Rows from a pointing dataset:
------
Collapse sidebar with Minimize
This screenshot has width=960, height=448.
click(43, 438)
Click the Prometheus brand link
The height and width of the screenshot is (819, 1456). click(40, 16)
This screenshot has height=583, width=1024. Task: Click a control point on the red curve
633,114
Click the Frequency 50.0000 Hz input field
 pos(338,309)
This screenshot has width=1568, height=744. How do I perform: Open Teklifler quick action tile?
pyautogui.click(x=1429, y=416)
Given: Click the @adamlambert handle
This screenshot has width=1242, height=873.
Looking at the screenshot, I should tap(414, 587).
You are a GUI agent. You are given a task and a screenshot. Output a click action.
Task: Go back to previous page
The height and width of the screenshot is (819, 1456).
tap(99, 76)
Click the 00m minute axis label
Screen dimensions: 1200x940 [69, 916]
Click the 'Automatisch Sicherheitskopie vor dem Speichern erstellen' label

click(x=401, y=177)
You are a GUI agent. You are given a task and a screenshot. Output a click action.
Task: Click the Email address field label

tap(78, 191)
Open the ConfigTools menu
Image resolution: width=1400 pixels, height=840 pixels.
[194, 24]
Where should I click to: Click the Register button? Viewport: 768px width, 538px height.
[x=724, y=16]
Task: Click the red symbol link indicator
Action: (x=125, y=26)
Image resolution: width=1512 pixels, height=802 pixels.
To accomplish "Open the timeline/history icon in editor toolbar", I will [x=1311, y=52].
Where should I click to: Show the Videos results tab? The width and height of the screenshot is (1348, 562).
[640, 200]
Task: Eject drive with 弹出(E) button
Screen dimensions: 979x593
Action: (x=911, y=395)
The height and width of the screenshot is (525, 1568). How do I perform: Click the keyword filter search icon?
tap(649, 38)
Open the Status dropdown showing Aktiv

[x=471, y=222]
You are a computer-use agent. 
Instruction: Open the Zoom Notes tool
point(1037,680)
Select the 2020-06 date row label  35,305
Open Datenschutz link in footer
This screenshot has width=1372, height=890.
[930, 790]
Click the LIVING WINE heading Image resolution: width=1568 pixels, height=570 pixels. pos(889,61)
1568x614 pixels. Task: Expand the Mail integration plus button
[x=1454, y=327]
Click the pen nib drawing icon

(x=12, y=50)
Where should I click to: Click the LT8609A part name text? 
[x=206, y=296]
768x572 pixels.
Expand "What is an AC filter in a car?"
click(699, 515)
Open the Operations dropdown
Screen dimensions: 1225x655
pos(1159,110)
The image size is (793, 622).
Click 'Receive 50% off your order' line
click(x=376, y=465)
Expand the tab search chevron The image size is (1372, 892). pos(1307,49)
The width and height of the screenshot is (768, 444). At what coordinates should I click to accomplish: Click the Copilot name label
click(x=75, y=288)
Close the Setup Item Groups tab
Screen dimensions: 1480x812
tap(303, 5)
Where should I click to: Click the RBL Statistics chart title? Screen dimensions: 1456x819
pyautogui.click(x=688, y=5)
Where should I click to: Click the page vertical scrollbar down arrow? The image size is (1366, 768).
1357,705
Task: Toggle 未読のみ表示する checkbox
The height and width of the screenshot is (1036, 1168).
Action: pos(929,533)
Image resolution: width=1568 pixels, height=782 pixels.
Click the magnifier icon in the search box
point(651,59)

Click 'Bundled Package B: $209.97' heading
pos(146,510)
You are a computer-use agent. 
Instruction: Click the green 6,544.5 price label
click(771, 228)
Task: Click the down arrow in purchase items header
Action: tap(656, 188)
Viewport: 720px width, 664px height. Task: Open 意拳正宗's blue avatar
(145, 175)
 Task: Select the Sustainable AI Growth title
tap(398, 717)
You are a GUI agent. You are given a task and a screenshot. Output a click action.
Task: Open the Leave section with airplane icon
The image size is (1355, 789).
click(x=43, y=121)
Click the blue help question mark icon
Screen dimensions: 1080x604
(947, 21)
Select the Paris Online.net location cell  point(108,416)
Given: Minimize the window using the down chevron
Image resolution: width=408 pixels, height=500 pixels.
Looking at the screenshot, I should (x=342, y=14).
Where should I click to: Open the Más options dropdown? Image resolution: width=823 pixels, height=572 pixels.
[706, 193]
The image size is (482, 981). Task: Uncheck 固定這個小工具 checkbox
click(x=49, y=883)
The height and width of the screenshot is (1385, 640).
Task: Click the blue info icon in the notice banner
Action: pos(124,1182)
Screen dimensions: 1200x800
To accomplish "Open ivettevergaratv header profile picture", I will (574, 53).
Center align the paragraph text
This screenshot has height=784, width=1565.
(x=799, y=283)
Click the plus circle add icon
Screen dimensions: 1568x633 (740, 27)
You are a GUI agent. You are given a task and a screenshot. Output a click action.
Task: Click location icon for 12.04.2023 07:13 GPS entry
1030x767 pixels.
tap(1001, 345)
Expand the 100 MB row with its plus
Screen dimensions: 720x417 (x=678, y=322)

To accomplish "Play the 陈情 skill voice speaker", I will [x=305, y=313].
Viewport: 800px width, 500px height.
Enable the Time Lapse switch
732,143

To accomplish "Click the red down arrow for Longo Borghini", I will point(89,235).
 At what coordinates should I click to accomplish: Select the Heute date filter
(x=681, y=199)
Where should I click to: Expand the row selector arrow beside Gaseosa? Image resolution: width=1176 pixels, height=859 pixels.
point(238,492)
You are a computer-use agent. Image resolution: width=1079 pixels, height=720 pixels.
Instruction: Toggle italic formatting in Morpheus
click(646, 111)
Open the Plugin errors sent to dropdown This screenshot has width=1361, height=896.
------
Copy the rows again, starting at the first one and ending at the line that contains "click(x=401, y=177)", with "sidebar" swapped for "side panel" and nothing else changed.

Collapse side panel with Minimize
This screenshot has width=960, height=448.
click(43, 438)
Click the Prometheus brand link
The height and width of the screenshot is (819, 1456). click(40, 16)
This screenshot has height=583, width=1024. Task: Click a control point on the red curve
633,114
Click the Frequency 50.0000 Hz input field
 pos(338,309)
This screenshot has width=1568, height=744. How do I perform: Open Teklifler quick action tile?
pyautogui.click(x=1429, y=416)
Given: Click the @adamlambert handle
This screenshot has width=1242, height=873.
Looking at the screenshot, I should tap(414, 587).
You are a GUI agent. You are given a task and a screenshot. Output a click action.
Task: Go back to previous page
The height and width of the screenshot is (819, 1456).
tap(99, 76)
Click the 00m minute axis label
Screen dimensions: 1200x940 [69, 916]
Click the 'Automatisch Sicherheitskopie vor dem Speichern erstellen' label

click(x=401, y=177)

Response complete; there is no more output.